Data supplied:
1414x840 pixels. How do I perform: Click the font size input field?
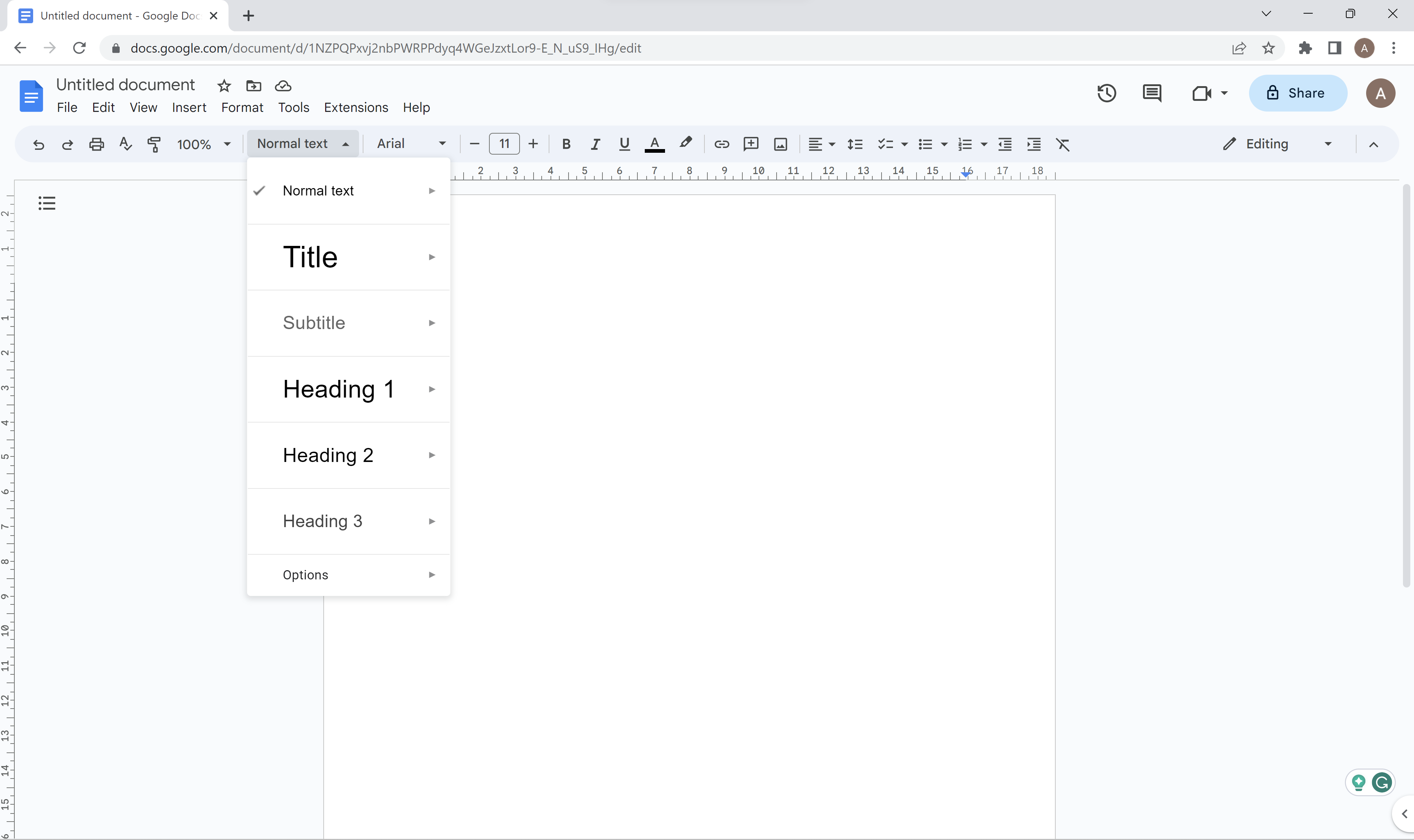tap(503, 144)
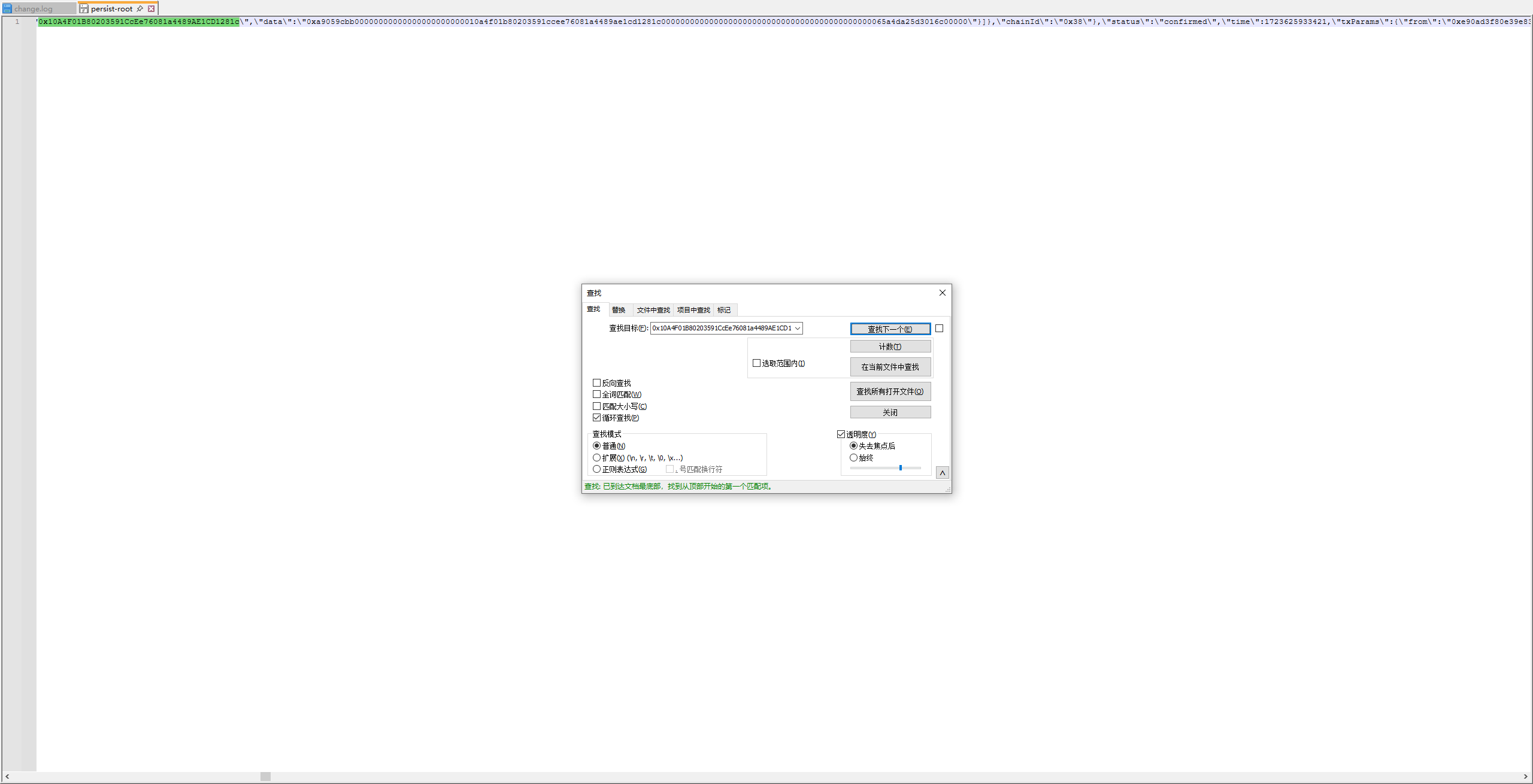Click 查找所有打开文件 button
Image resolution: width=1533 pixels, height=784 pixels.
890,391
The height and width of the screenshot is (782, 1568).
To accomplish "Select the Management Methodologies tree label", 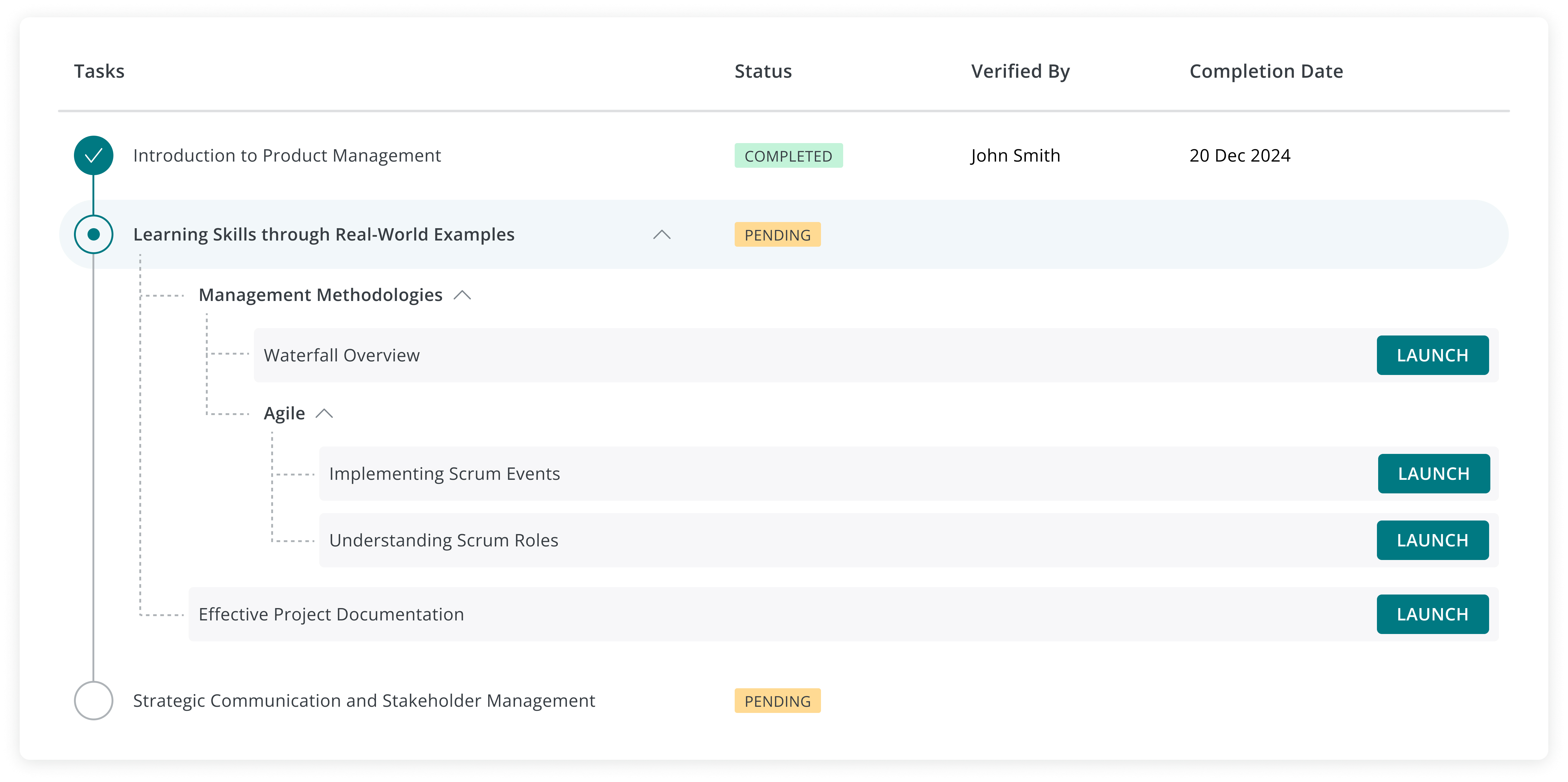I will (x=320, y=295).
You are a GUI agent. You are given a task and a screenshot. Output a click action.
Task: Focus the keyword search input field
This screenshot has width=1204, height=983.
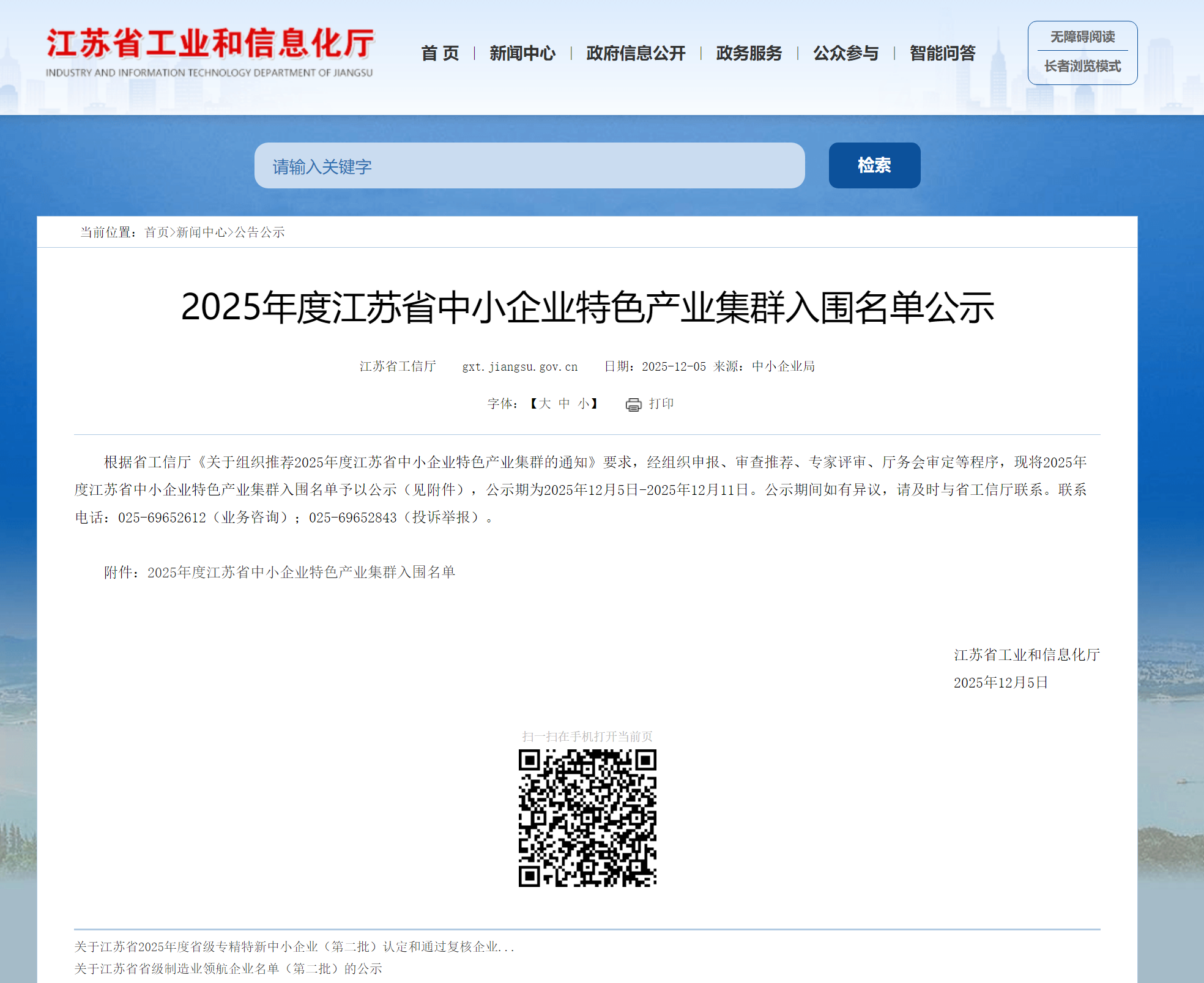[529, 166]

Problem to work on: Your answer should be the lines from the line containing "You are a GUI" through the end of the listing above, output exactly and alone, without the pictures.

Exercise solution:
You are a GUI agent. You are given a task and a screenshot. Output a click action.
Task: Focus the keyword search input field
This screenshot has width=1204, height=983.
[529, 166]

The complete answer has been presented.